田中 佑二郎(ジャパンパイル)、関口 徹(千葉大学)、塚越俊裕(千葉大学)、中井正一(千葉大学)

■掲載誌:日本建築学会構造系論文集 Vol.83, No.752, pp.1455-1464
■発行所:日本建築学会
■発行:2018/10

 杭基礎構造において、大地震時を想定した二次設計を求められることが多くなってきているものの、杭基礎構造に対しては二次設計を行う法的義務がないことから、十分な研究が行われていない。近年になり、既往の曲げ試験データの収集と分析による既製コンクリート杭の強度特性および変形性能の評価や片持ち梁方式による曲げせん断試験および単純梁方式による曲げ試験により、既製コンクリート杭の変形性能の確認が行われている。また、既製コンクリート杭の変形性能を向上させる研究として、PHC杭においては、中空部にコンクリートを中詰めすることで曲げ変形性能が向上するという報告、SC杭においては、中詰め材に用いる材料の強度によって、曲げ変形性能の向上効果が異なるという報告がある。しかしながら、現状の既製コンクリート杭の性能を評価するためには、データの蓄積が十分ではなく、また中詰め材による補強に関する報告があるものの、中詰め材の材料特性が変形性能に与える影響については十分に確認されていない。
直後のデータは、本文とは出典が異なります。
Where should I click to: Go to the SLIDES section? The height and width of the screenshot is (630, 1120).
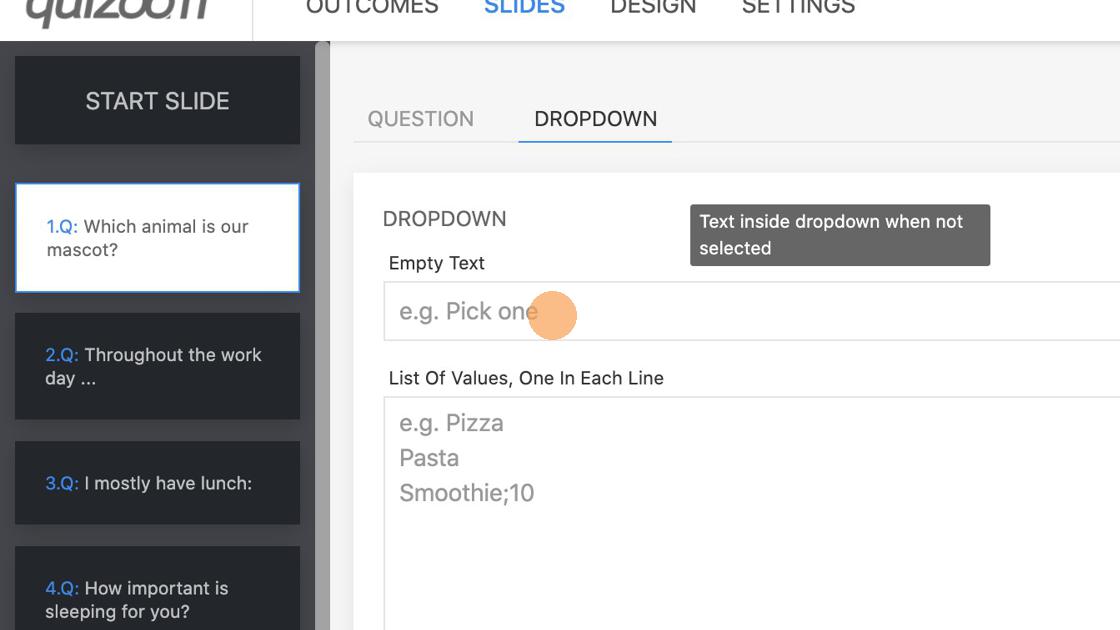coord(524,8)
 著者らは、前報において、各パラメータ(載荷方式、鋼管厚、軸力、中詰め材)がSC杭の曲げ変形性能に与える影響の確認を単純梁方式による曲げ試験により行った。その結果、中詰め材を用いて杭の中空部を補強することにより、鋼管の陥没や杭体コンクリートの剥落および圧壊の程度が軽減され、杭の曲げ変形性能向上の効果が期待でき、さらに、中詰め材の材料特性によって、その効果が異なることを確認した。
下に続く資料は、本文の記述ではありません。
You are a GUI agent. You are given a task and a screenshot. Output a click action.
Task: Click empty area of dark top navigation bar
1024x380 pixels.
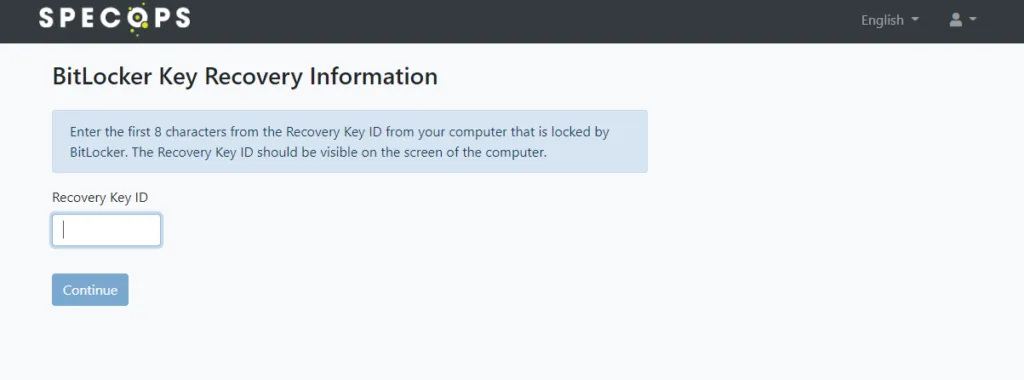click(522, 21)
 単純梁方式による曲げ試験では、純曲げ区間(せん断力がゼロで、曲げモーメントのみが働く区間)を設けることができ、曲げモーメントと曲率の純粋な関係を評価することができる。しかしながら、前報の単純梁方式における載荷点の加力形式や試験装置では、軸力導入方式の関係で与えることのできる変形に限界があったため、中詰め材による補強を行った試験体では、最終破壊状況まで確認を行うことができていない。また、パラメータとして設定した軸力に関しては、圧縮軸力のみで引張軸力を与えた試験体が含まれていない。さらに、杭基礎として基本的な性能である軸方向変形に関するデータの確認が行えていない。一方、片持ち梁方式による曲げせん断試験では、純曲げ区間を設けることできないことから、曲率の計測がしにくいものの、大変形まで載荷が行えることや引張軸力の導入および軸方向変形の計測が比較的容易に行えることなどの利点がある。
 本報では、片持ち梁方式による曲げせん断試験を行うことにより、前報と同様に、SC杭を対象とし、①軸力、②中詰め材、の各パラメータが最終の破壊状態、軸方向変形および曲げ変形性能に与える影響を評価した。